If the integral $$525 \int_\limits0^{\frac{\pi}{2}} \sin 2 x \cos ^{\frac{11}{2}} x\left(1+\operatorname{Cos}^{\frac{5}{2}} x\right)^{\frac{1}{2}} d x$$ is equal to $$(n \sqrt{2}-64)$$, then $$n$$ is equal to _________.

Let $$S=(-1, \infty)$$ and $$f: S \rightarrow \mathbb{R}$$ be defined as

$$f(x)=\int_\limits{-1}^x\left(e^t-1\right)^{11}(2 t-1)^5(t-2)^7(t-3)^{12}(2 t-10)^{61} d t \text {, }$$

Let $$\mathrm{p}=$$ Sum of squares of the values of $$x$$, where $$f(x)$$ attains local maxima on $$S$$, and $$\mathrm{q}=$$ Sum of the values of $$\mathrm{x}$$, where $$f(x)$$ attains local minima on $$S$$. Then, the value of $$p^2+2 q$$ is _________.
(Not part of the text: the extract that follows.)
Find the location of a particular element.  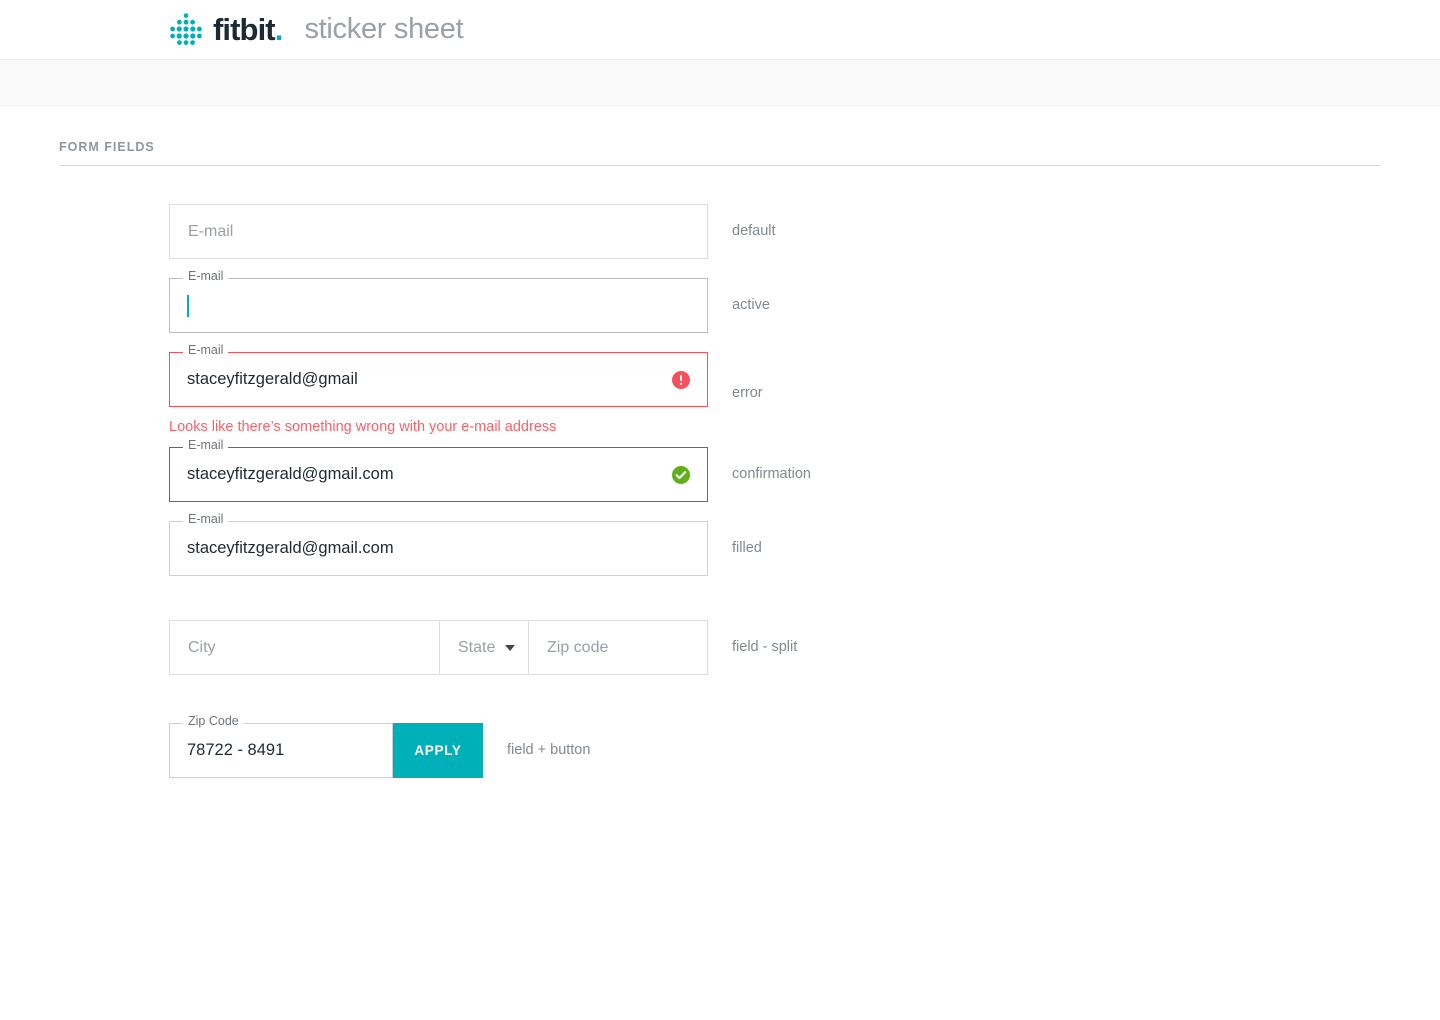

state-select: State is located at coordinates (484, 648).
Let $$\mathrm{Q}$$ and $$\mathrm{R}$$ be the feet of perpendiculars from the point $$\mathrm{P}(a, a, a)$$ on the lines $$x=y, z=1$$ and $$x=-y, z=-1$$ respectively. If $$\angle \mathrm{QPR}$$ is a right angle, then $$12 a^2$$ is equal to _________.